During the Asian trading session, the Euro gave back some of its previous gains as investors consider the political fallout in two of the Eurozone’s largest economies, specifically Italy and Spain. The Euro had surged recently to a 14-month peak against its main rival the U.S. Dollar on investors’ belief that the Eurozone economies might finally be improving, but enthusiasm was dampened in the wake of calls for the resignation of Mariano Rajoy, the Spanish Prime Minister, and growing expectations that former Italian Prime Minister Silvio Berlusconi might be put back in power.

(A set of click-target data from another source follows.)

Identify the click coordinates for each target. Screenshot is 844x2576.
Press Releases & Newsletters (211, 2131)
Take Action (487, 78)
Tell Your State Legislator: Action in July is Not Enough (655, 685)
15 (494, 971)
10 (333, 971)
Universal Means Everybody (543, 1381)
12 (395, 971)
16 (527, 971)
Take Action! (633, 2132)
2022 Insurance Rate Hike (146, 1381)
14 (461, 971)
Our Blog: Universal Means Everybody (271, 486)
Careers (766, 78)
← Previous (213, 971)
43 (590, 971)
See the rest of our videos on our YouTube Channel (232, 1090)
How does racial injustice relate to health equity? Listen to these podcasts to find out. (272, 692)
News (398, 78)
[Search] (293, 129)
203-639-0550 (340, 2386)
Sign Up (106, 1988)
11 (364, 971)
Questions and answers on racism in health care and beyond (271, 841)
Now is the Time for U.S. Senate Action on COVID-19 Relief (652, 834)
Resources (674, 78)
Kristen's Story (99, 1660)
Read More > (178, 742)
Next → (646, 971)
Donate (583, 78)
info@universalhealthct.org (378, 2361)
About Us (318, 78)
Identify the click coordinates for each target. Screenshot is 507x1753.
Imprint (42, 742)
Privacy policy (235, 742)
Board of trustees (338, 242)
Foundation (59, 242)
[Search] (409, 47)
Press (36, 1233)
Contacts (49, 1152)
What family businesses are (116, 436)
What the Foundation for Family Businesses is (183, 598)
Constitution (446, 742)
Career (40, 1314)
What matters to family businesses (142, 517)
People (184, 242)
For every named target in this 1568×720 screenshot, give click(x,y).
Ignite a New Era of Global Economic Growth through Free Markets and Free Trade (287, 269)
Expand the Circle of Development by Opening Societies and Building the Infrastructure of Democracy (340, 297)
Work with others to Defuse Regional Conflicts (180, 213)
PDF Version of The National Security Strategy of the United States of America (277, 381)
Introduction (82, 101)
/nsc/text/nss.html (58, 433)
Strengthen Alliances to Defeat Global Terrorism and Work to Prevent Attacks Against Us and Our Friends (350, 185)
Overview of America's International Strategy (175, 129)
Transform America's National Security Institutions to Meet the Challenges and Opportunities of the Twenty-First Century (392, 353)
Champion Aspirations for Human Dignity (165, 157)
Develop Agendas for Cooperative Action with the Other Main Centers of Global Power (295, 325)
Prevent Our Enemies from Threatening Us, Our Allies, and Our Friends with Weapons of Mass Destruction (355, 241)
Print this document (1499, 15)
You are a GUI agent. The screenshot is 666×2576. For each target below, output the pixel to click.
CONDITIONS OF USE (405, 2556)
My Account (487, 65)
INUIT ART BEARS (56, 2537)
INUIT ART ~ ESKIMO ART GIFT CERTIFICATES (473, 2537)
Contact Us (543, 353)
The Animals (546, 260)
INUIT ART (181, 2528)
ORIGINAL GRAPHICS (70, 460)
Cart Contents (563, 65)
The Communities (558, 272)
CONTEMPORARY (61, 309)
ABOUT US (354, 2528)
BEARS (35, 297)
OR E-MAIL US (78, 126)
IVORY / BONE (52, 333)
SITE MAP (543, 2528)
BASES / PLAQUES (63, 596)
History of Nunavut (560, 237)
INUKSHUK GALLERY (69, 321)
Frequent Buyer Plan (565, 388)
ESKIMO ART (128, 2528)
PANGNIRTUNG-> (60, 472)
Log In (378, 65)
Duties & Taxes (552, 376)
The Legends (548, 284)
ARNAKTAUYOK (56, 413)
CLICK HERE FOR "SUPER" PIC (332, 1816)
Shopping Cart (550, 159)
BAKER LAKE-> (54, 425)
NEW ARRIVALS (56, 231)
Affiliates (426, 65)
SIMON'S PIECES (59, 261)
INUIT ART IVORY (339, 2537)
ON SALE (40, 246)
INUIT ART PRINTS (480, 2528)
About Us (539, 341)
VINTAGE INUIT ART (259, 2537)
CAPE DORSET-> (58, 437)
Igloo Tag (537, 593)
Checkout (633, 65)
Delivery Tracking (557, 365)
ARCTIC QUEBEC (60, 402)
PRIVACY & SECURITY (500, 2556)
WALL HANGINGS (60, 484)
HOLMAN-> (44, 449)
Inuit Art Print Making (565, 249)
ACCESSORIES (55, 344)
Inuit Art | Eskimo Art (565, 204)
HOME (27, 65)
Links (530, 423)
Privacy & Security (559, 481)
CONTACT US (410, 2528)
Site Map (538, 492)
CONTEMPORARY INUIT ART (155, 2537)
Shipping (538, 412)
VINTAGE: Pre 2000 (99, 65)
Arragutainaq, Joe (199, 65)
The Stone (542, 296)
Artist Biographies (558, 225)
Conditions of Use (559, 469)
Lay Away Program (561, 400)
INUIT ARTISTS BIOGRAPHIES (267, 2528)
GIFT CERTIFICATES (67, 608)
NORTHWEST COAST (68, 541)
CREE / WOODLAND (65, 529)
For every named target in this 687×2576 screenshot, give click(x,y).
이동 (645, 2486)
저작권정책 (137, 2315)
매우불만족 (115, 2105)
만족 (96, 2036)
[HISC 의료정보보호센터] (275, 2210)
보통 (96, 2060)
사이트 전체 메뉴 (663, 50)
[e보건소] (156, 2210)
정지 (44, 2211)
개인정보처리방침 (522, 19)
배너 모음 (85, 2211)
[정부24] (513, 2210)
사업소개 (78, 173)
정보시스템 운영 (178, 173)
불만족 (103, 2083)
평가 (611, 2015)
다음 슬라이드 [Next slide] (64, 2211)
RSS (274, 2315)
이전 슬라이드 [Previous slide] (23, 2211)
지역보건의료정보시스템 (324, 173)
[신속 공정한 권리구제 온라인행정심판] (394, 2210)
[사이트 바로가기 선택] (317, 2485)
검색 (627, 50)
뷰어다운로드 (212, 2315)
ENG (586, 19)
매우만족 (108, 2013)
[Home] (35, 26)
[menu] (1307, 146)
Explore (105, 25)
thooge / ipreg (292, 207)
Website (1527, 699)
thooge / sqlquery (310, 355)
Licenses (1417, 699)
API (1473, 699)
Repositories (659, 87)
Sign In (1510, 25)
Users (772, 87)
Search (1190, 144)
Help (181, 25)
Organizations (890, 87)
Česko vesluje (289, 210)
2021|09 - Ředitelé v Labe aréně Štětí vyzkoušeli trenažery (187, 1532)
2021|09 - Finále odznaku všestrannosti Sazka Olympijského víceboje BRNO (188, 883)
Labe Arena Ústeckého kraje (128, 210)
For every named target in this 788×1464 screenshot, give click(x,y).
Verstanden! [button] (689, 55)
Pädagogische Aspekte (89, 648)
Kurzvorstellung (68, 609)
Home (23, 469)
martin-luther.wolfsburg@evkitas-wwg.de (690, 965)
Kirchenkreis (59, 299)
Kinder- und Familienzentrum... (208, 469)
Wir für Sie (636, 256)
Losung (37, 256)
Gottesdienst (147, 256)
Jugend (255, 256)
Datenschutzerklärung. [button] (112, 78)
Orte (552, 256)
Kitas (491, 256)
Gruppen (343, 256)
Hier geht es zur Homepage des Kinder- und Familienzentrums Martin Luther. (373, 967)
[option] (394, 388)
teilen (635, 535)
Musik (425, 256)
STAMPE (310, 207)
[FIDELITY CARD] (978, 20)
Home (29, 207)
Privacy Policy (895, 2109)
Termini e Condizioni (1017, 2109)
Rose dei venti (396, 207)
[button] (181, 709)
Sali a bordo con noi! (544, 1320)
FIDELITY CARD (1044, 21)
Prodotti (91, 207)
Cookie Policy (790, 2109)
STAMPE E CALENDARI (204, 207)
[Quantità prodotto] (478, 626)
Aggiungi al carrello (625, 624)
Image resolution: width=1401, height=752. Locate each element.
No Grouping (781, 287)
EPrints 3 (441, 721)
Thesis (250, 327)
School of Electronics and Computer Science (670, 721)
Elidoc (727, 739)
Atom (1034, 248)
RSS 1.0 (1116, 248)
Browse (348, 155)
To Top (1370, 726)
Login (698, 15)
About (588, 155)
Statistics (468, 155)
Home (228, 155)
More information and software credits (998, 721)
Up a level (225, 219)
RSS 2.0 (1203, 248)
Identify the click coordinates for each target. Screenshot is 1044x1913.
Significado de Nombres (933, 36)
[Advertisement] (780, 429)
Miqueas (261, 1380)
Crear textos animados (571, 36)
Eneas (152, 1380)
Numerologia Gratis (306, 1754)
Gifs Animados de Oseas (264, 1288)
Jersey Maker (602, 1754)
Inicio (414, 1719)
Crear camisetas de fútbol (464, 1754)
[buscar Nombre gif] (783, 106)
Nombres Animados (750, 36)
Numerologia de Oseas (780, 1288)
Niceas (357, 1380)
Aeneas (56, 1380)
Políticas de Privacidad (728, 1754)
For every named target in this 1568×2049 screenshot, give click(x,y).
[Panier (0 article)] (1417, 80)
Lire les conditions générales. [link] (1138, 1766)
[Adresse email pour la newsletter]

As reported at 12:59 p.m. (JST) in Tokyo, the EUR/USD was trading lower, trading at $1.3494, a loss of 0.2% after sliding 0.95% yesterday; just last Friday, the pair struck $1.3711, a fresh 14-month high.
Despite the current uncertainty, many Euro bulls believe that the dark days of the Euro are essentially over, and expectations are that the Euro, after this correction, will once again resume its uptrend. However, most investors are cautiously optimistic and will wait for the outcome of the upcoming policy meeting of the European Central Bank before placing any more bullish bets. One currency analyst says that the ECB’s recent hawkish stance and a large repayment of the central bank’s emergency loans is leading to some concerns about liquidity, and will be looking to Draghi to take on a less hawkish, more neutral leaning this time around.